## Problem statement
Copy the records below word for word, leaving out the pictures.

....................

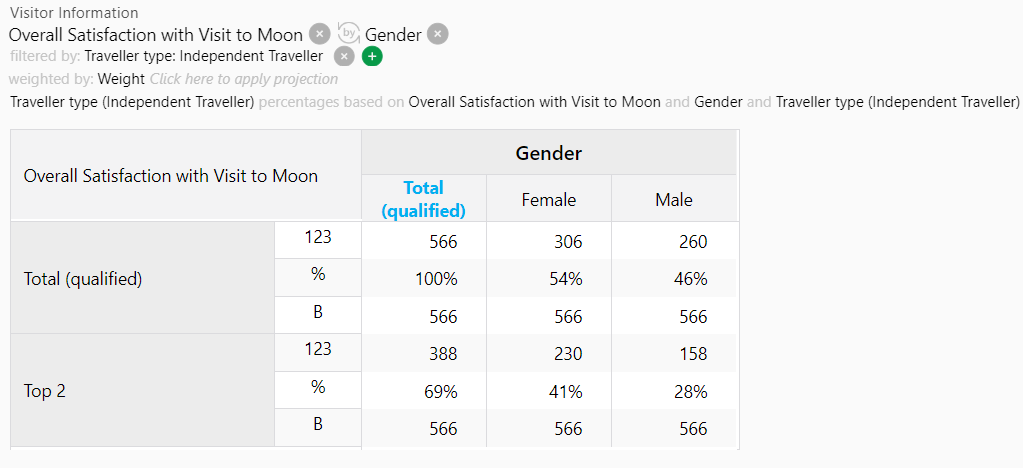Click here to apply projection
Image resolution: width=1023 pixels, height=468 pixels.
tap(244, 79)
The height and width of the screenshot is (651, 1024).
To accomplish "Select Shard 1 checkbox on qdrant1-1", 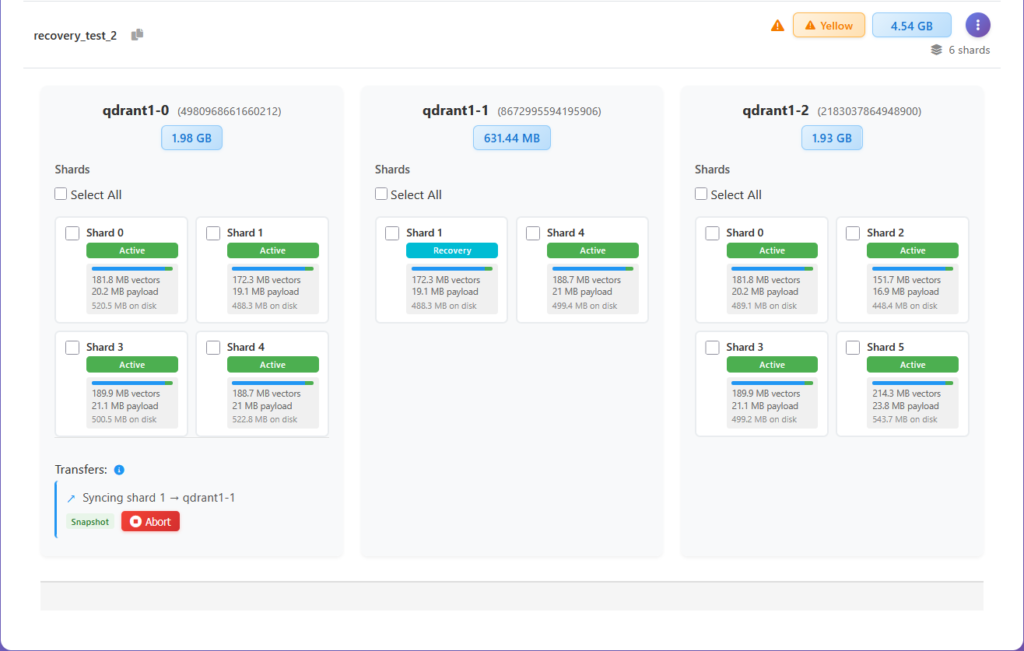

....................

## Exercise solution
Click here to apply projection
Image resolution: width=1023 pixels, height=468 pixels.
tap(244, 79)
The height and width of the screenshot is (651, 1024).
To accomplish "Select Shard 1 checkbox on qdrant1-1", 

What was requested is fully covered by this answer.